§ **Task prompt**
Transcribe the lines exactly, beginning with the one that contains "Turn off cut auto seams" and ending with the final line of the records. Do not transcribe pictures.

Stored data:
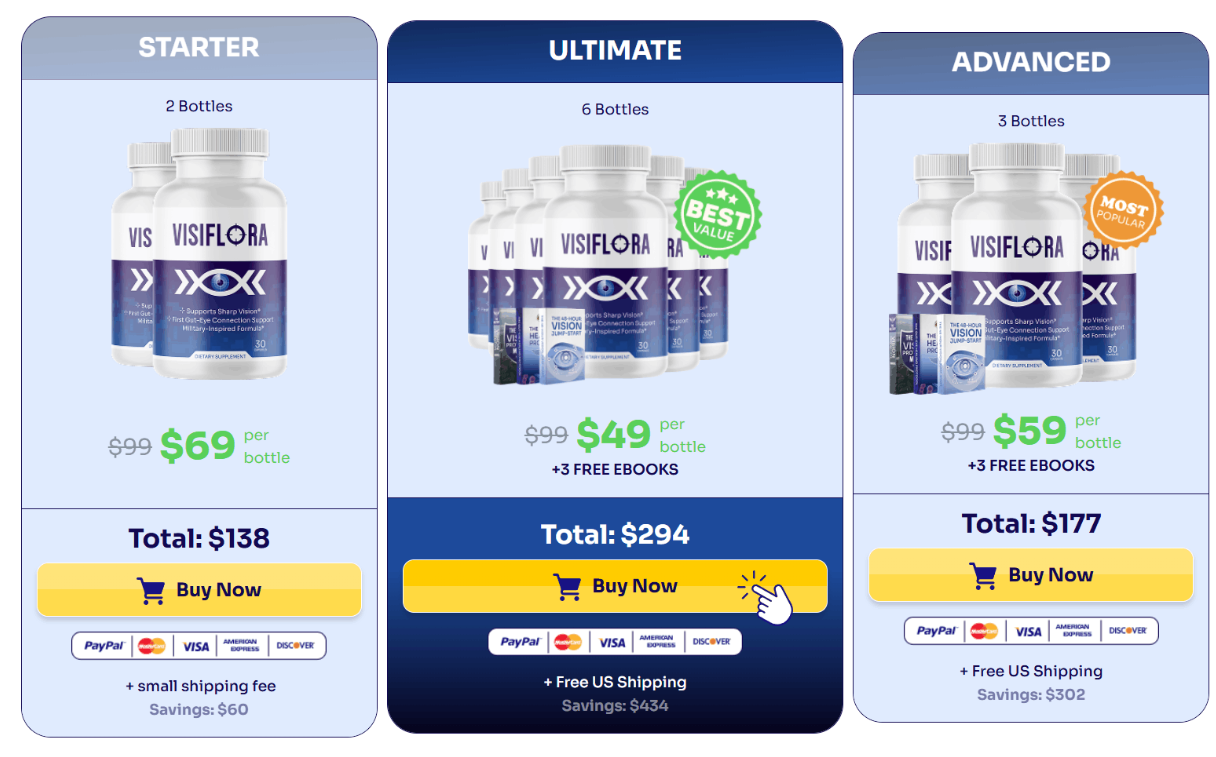1216x757 pixels.
Task: Click the Total: $177 text in the Advanced plan
Action: [x=1031, y=523]
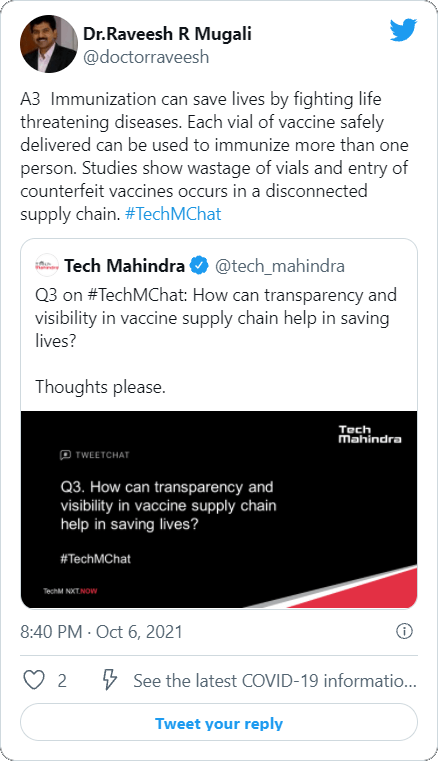Click the likes count number 2
Image resolution: width=438 pixels, height=761 pixels.
(62, 681)
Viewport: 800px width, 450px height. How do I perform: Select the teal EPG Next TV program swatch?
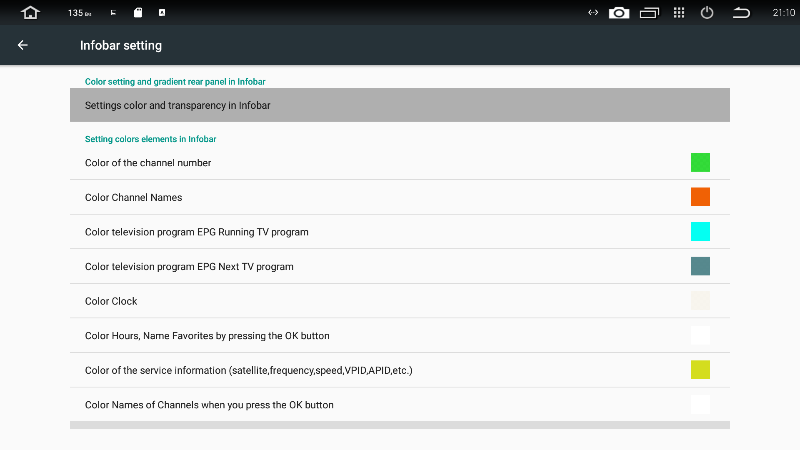pyautogui.click(x=700, y=266)
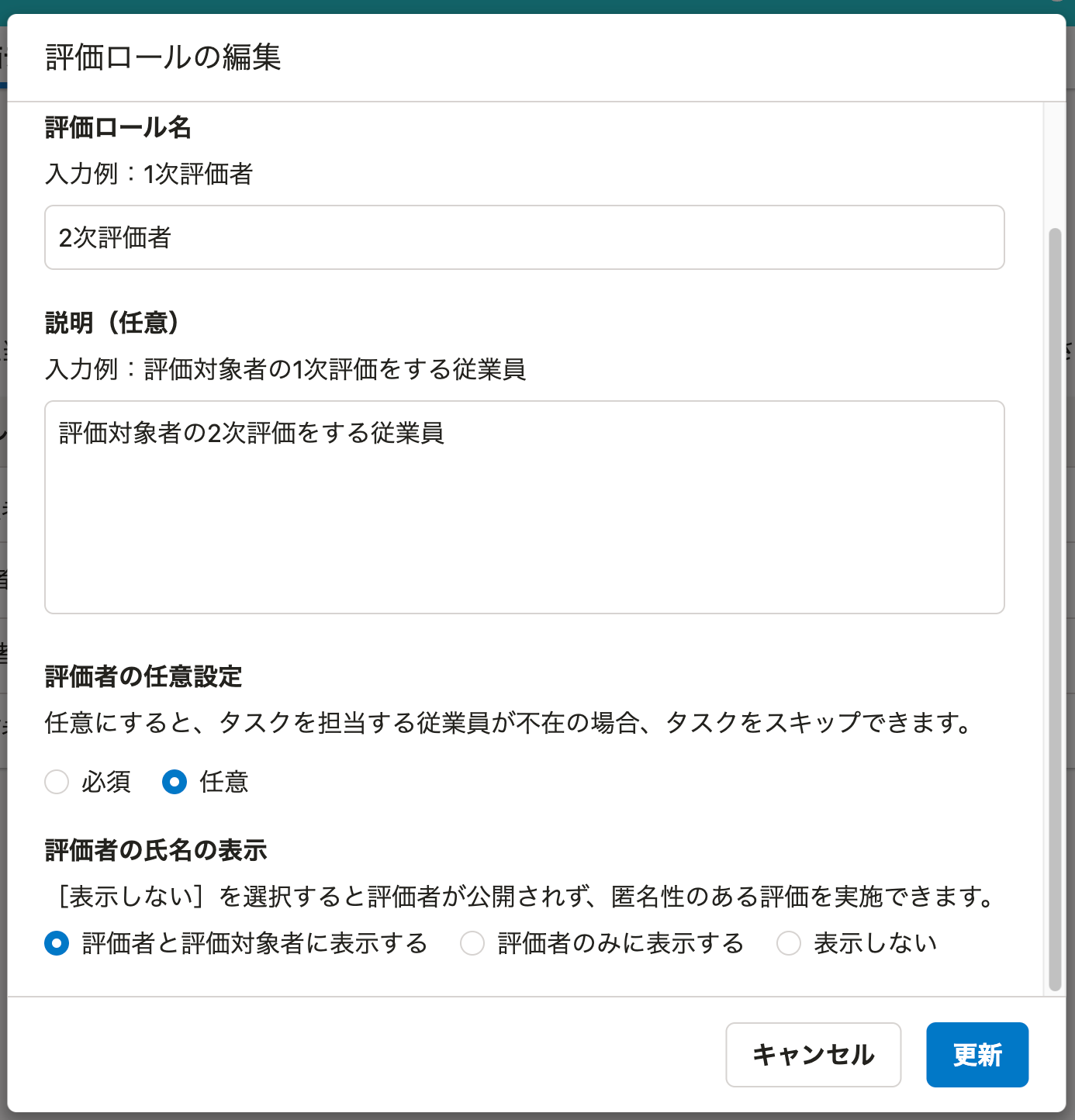The image size is (1075, 1120).
Task: Click the 説明（任意） field label
Action: (x=112, y=323)
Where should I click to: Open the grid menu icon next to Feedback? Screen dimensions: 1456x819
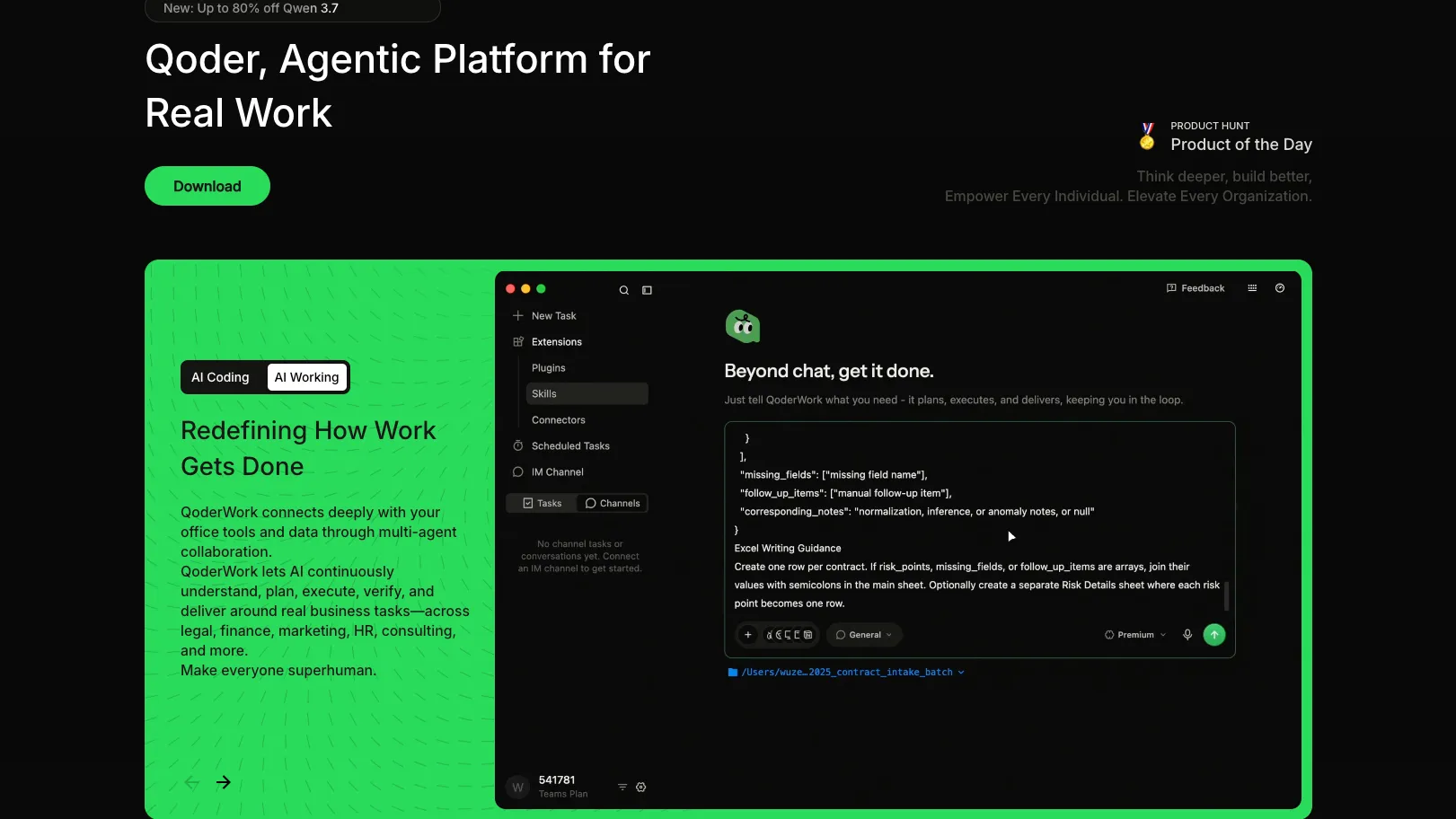pos(1252,288)
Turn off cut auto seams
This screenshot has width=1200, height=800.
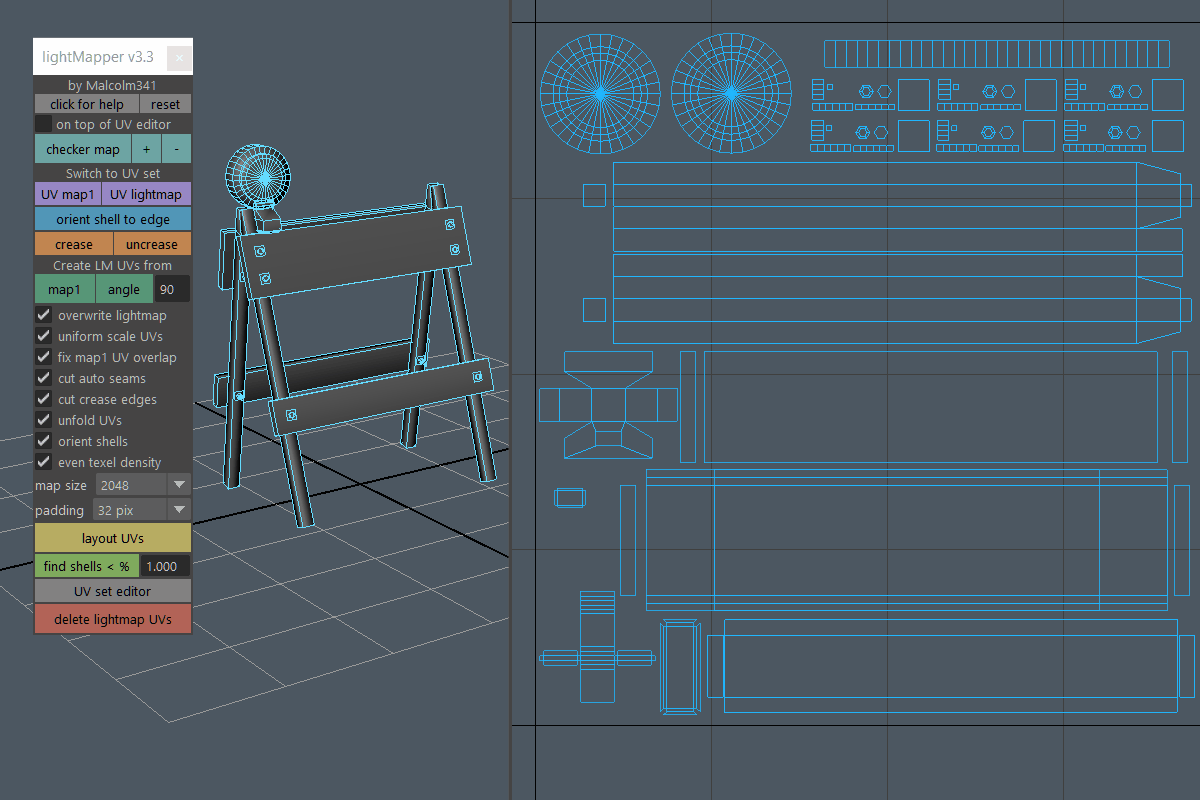coord(44,378)
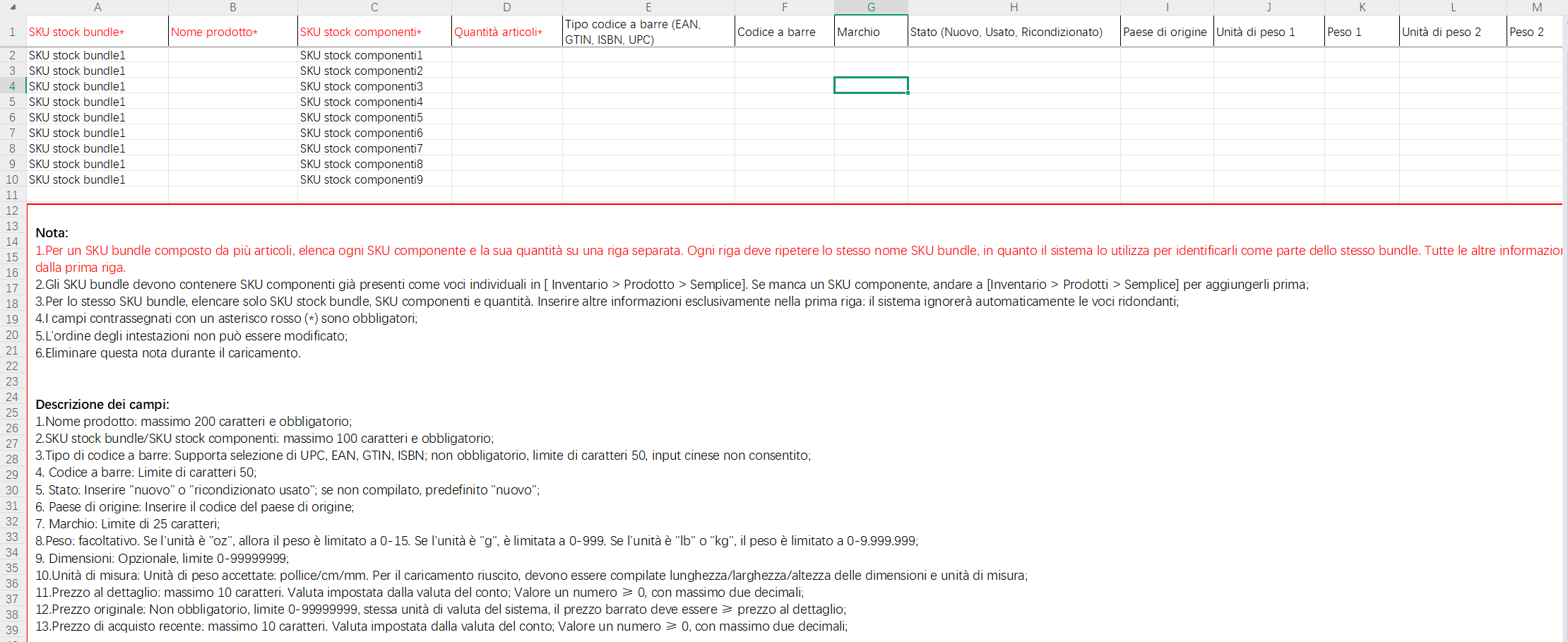Click the 'Unità di peso 1' cell
Image resolution: width=1568 pixels, height=642 pixels.
(1269, 32)
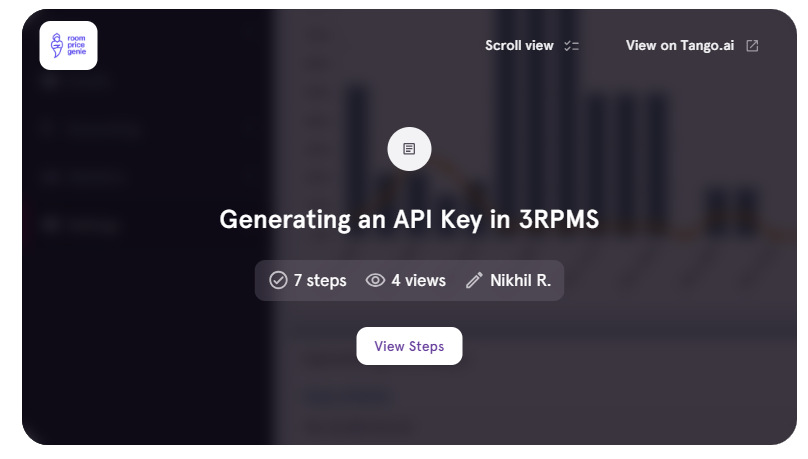Click the RoomPriceGenie logo

coord(68,45)
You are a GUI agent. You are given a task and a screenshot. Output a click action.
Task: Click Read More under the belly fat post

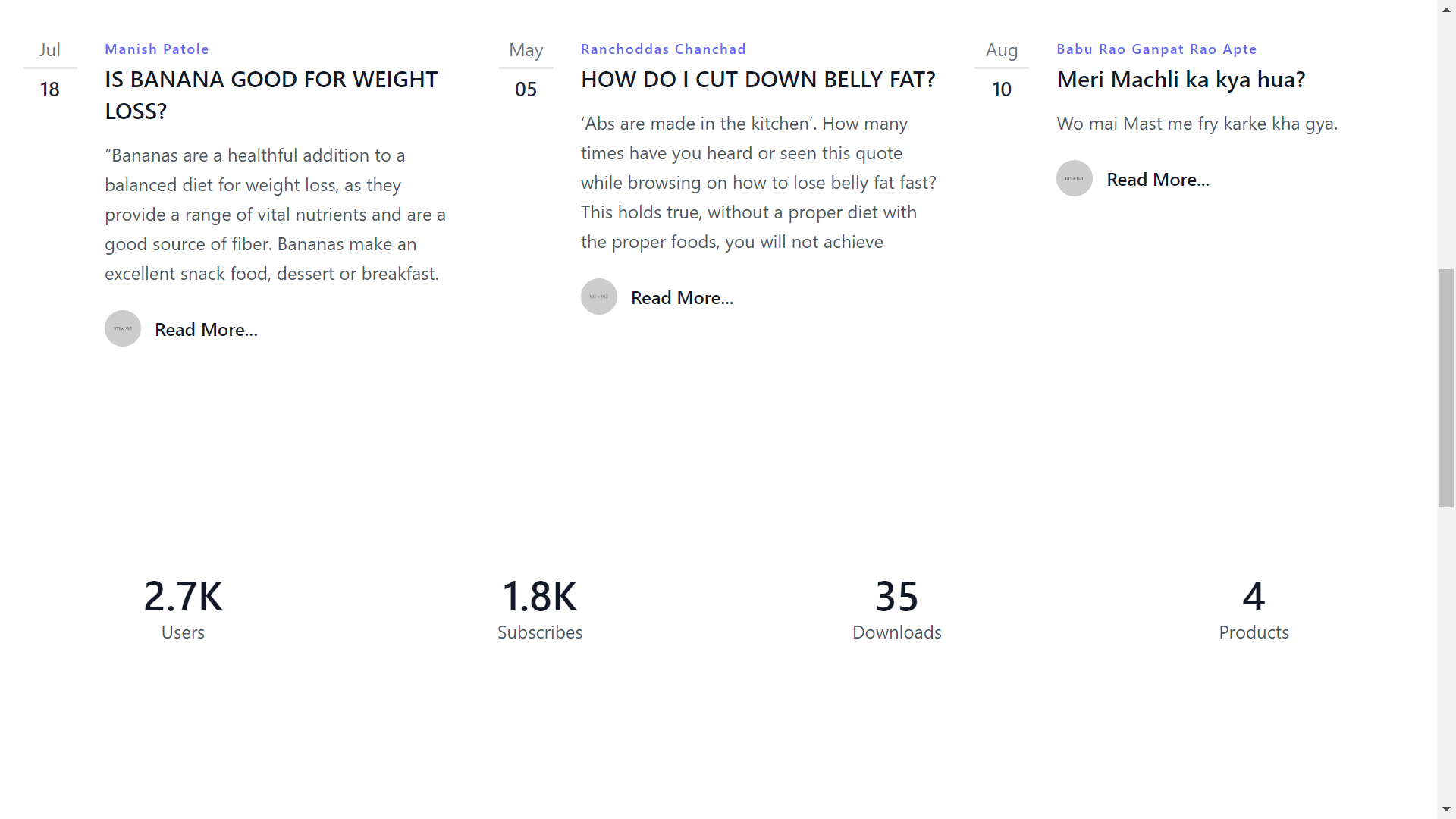[681, 297]
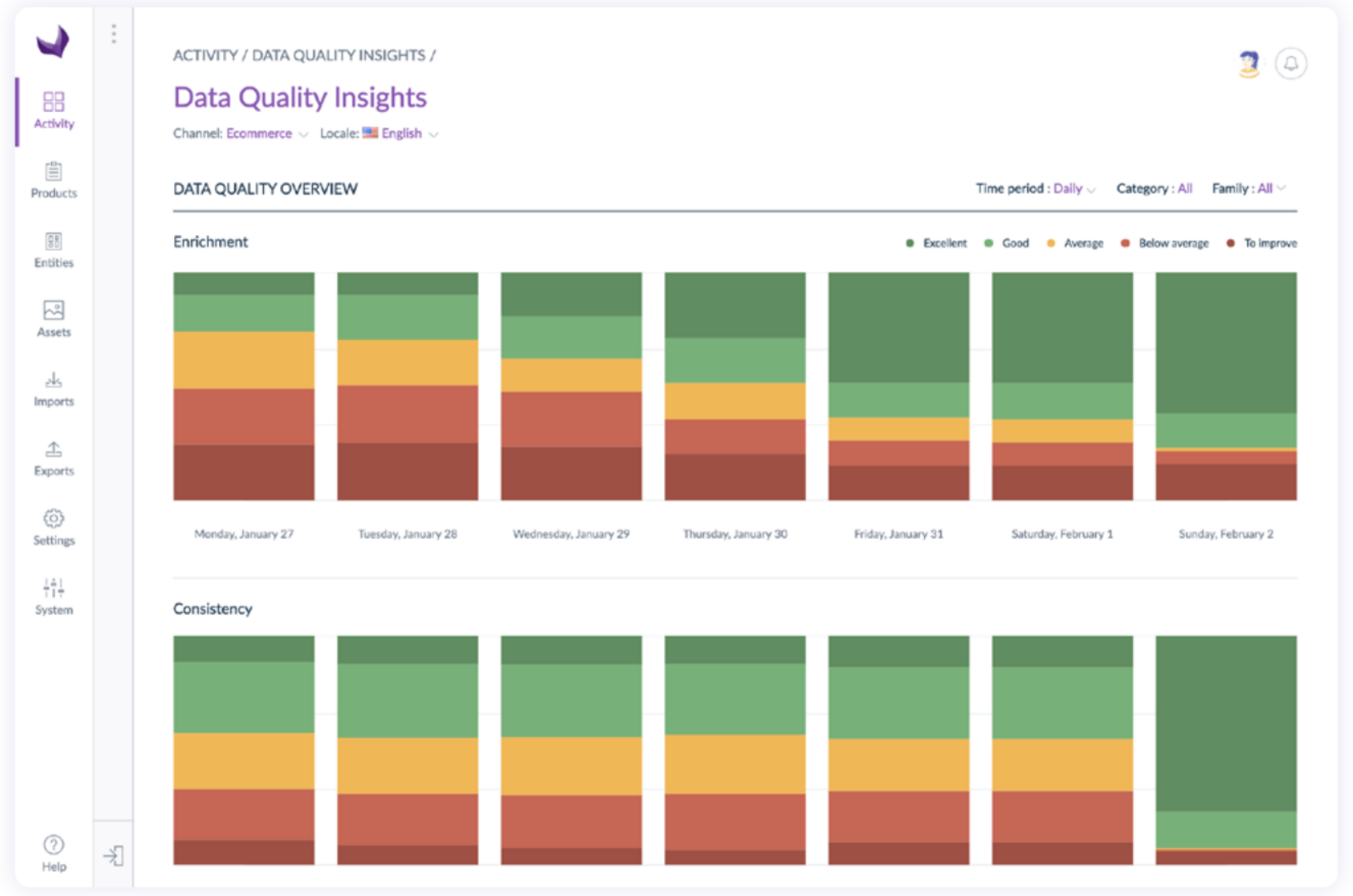Select the Category All filter
The image size is (1353, 896).
[x=1183, y=189]
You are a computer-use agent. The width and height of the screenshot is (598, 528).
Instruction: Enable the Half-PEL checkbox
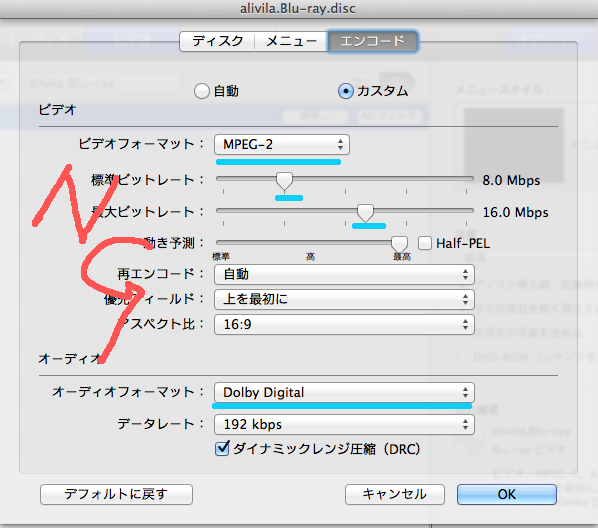425,243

§ **Written solution**
Turn off cut auto seams
This screenshot has width=1200, height=800.
coord(44,378)
Click the 'Unità di peso 1' cell
Image resolution: width=1568 pixels, height=642 pixels.
(1269, 32)
Click the RoomPriceGenie logo

coord(68,45)
You are a GUI agent. You are given a task and a screenshot. Output a click action.
Task: Click Read More under the belly fat post

[681, 297]
Select the Category All filter
The image size is (1353, 896).
[x=1183, y=189]
You are a computer-use agent. The width and height of the screenshot is (598, 528).
Instruction: Enable the Half-PEL checkbox
425,243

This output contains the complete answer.